To the deaths in Kiev we must add, still in the provisional balance, at least 11 dead in Krivoy Rih in central Ukraine and three more dead in Pokrovsk, in the eastern strip, near the front line. Civilian areas of Dnipro, Sloviansk and Kramatorsk have also been shelled. The Russian Defense Ministry, consistent with what it has said since the beginning of the invasion after each bombing, has defended, perhaps bordering on dialectical absurdity, that its forces had carried out attacks against defense industry targets and aviation bases in Ukraine. “The objectives have been achieved,” the department led by Andrei Belousov said in a statement. The Ukrainian prosecutor’s office has reported that it will send evidence collected after the attack this Monday to the International Criminal Court in The Hague for investigation into possible war crimes or crimes against humanity.

The UN Humanitarian Office for the Emergencies (OCHA) has issued a message of condemnation against the Russian bombing. “The unacceptable airstrikes that damaged the children’s hospital in Kiev this Monday are another example of the terrible consequences of Russian aggression for the civilian population of Ukraine,” said its in-country coordinator Denis Brown. “Thousands of hospitals, health centres and clinics have been damaged over the past two years. Health care facilities enjoy special protection under international humanitarian law because they save lives. Hospitals must be protected.”

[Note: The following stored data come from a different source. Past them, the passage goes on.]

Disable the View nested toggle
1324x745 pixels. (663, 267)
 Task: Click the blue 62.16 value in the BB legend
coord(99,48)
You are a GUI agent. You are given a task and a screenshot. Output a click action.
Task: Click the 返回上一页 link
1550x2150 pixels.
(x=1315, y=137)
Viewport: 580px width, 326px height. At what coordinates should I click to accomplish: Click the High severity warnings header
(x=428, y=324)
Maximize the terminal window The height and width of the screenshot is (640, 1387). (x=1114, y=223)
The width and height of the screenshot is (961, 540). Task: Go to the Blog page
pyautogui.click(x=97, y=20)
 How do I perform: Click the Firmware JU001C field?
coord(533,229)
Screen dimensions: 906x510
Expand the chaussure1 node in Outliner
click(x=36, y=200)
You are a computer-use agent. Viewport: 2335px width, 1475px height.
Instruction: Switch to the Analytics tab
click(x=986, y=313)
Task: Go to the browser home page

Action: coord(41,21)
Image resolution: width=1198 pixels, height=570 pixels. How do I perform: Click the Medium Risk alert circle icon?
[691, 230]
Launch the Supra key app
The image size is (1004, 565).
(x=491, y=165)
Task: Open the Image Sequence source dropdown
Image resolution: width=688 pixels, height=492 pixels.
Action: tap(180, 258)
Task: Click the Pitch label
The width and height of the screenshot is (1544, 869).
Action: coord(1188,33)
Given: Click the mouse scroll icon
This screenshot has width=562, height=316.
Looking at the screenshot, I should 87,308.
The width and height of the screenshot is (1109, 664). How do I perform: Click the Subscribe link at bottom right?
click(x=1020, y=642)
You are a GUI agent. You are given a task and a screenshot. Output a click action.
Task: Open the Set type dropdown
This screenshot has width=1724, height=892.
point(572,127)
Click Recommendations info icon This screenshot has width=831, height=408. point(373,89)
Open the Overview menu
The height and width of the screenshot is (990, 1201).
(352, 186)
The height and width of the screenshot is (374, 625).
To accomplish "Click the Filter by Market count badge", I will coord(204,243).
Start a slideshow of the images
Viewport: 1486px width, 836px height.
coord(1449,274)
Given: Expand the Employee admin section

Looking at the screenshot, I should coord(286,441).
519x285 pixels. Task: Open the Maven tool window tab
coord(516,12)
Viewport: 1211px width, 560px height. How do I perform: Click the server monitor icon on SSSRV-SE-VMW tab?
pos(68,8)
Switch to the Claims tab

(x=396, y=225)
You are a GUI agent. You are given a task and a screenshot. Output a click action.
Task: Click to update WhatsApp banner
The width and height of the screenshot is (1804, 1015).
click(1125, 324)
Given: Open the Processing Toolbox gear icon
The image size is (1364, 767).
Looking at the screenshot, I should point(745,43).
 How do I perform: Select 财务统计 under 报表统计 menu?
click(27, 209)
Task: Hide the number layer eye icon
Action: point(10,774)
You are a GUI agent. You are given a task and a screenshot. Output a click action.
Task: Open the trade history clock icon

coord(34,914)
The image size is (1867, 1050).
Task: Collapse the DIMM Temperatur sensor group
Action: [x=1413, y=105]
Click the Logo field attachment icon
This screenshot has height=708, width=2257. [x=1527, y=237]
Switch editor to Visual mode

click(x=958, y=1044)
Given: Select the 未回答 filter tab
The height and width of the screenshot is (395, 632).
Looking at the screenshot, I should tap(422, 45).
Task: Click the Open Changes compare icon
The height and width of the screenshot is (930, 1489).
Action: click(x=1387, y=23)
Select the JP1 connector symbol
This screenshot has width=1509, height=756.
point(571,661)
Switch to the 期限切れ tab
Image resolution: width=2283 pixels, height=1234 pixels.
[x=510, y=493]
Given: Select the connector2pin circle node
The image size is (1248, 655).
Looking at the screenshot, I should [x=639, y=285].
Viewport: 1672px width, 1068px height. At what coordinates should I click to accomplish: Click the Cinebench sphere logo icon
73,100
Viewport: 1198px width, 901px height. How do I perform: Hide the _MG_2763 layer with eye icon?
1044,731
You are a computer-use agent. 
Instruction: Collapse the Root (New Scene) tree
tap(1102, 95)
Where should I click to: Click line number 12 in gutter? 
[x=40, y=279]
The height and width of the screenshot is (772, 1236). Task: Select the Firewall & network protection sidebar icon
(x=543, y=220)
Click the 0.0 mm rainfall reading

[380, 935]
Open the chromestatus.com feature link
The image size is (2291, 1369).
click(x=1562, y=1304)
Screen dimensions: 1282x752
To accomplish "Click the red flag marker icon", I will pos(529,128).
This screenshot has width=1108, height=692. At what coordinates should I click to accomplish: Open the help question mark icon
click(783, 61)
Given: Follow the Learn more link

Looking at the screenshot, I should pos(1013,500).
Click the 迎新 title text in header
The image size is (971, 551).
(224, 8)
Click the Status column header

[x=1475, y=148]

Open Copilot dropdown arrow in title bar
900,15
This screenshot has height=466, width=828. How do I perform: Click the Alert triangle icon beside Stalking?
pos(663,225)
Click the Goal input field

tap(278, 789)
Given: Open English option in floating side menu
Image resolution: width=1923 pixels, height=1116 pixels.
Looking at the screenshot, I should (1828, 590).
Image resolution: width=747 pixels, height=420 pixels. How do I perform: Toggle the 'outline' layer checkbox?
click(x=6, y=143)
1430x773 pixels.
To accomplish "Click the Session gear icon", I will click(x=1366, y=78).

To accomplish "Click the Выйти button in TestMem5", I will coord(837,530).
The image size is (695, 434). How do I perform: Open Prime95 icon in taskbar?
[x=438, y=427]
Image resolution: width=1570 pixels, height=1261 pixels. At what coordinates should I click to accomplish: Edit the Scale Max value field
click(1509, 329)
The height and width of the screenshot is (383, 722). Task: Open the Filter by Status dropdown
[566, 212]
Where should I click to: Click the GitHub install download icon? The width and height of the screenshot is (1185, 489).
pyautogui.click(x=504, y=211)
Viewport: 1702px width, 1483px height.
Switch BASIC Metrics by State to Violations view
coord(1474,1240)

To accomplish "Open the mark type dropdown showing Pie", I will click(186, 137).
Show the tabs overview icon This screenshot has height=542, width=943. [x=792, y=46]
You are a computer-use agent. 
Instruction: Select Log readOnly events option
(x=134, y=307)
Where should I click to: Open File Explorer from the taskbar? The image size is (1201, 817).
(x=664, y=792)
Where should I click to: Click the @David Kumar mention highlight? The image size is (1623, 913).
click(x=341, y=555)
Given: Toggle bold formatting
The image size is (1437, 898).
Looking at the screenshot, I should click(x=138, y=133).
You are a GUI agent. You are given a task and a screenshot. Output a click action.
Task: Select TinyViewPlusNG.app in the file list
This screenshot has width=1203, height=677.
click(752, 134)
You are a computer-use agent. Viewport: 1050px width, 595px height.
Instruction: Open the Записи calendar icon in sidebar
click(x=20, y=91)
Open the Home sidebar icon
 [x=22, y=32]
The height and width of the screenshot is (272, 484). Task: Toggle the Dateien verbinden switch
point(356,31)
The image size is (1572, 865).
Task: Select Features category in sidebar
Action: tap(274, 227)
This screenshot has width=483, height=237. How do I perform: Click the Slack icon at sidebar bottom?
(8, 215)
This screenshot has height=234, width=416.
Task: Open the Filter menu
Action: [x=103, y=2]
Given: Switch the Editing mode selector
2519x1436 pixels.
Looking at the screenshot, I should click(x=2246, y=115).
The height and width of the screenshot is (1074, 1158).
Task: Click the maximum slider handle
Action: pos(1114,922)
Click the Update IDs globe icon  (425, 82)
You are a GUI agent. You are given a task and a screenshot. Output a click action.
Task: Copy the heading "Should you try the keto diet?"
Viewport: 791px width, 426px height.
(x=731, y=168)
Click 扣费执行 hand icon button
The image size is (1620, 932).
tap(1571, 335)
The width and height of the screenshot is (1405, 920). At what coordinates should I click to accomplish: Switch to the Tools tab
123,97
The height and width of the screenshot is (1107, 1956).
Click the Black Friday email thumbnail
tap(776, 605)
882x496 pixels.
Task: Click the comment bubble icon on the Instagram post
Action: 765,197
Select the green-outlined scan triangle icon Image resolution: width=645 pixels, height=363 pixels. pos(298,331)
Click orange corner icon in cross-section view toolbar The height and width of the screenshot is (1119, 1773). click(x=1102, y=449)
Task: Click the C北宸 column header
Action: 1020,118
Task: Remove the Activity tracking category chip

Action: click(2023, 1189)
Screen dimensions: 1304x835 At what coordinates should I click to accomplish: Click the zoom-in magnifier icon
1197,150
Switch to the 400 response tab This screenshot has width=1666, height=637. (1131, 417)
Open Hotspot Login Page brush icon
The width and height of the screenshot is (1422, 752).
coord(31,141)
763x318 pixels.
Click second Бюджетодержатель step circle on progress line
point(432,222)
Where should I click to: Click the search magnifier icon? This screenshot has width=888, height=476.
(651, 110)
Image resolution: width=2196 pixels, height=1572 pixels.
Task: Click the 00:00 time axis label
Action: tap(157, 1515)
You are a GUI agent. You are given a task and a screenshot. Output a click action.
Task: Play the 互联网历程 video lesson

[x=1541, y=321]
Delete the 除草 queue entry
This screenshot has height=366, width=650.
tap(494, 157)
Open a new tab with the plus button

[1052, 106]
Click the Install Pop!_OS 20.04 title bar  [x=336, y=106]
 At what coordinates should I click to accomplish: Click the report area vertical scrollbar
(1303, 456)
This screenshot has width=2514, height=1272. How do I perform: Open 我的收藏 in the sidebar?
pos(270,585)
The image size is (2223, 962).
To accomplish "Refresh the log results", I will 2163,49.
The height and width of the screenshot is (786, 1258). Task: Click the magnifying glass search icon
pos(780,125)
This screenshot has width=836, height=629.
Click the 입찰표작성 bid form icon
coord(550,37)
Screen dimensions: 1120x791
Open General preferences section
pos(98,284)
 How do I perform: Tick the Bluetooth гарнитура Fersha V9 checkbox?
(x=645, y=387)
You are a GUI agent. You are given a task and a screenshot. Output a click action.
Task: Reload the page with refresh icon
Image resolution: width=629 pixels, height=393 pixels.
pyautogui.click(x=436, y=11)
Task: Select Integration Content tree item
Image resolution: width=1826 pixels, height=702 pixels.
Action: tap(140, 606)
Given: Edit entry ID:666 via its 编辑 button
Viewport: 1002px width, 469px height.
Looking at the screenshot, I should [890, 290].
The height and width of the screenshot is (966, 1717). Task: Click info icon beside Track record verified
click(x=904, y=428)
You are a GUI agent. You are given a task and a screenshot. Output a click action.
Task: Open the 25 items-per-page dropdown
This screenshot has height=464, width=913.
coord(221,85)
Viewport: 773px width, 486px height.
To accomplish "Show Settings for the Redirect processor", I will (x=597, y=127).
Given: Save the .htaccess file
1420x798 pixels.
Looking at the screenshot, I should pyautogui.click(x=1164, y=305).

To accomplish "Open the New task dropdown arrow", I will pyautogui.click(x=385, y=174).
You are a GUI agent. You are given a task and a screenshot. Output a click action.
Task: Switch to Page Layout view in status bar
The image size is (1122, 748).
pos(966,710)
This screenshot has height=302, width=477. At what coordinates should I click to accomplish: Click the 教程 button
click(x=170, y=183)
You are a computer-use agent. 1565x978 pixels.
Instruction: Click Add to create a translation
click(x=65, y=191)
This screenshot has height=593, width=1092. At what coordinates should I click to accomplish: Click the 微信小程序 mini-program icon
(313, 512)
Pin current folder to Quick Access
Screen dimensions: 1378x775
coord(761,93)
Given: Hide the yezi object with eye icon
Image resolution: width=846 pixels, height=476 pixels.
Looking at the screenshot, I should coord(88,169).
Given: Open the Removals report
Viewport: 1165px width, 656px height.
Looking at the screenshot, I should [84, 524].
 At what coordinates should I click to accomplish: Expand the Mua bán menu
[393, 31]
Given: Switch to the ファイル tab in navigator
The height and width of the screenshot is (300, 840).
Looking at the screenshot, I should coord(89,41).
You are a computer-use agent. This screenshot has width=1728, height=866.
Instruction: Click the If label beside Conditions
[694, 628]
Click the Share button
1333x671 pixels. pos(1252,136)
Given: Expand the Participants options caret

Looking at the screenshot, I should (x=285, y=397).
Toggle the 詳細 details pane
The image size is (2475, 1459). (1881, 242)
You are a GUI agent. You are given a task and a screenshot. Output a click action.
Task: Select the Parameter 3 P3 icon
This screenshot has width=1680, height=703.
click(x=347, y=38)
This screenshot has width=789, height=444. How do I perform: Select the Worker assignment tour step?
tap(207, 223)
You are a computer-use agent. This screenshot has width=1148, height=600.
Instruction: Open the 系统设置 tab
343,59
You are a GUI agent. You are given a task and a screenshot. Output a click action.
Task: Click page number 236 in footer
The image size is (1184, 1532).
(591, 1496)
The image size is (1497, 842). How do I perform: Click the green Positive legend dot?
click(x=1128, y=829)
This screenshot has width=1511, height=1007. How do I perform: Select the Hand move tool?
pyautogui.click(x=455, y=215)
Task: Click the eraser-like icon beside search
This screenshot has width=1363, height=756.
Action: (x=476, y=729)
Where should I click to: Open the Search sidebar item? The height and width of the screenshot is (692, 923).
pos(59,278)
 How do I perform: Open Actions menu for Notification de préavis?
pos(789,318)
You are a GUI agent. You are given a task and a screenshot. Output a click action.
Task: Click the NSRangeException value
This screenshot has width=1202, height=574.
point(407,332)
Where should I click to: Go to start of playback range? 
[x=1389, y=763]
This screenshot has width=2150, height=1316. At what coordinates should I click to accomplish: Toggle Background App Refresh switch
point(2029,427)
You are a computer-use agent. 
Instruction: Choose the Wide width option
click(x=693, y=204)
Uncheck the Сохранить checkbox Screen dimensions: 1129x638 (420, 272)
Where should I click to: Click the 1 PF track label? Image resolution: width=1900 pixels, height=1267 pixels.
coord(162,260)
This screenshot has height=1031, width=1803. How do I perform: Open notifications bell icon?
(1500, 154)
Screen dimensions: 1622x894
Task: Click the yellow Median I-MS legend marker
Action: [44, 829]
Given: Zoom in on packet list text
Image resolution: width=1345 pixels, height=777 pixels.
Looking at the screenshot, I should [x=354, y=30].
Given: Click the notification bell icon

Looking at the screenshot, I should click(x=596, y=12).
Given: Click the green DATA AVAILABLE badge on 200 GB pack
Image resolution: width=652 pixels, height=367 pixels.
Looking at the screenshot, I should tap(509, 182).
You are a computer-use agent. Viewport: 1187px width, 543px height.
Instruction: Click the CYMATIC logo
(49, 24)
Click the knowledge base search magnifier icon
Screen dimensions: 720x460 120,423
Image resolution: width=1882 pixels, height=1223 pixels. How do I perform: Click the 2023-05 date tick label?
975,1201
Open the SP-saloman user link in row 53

Before the bombing on Monday morning, Moscow had attacked the Yhytomyr and Cherkasy provinces in the center of the country, without causing any fatalities or damage. The Russian attack has devastated a population exhausted after more than two years of war, badly affected by power cuts caused by systematic bombing of power plants―Ukraine has lost half of the energy it produced just a few months ago, leading to blackouts in newspapers throughout the country―, and with problems both in supplying ammunition to the front and in mobilizing people for war.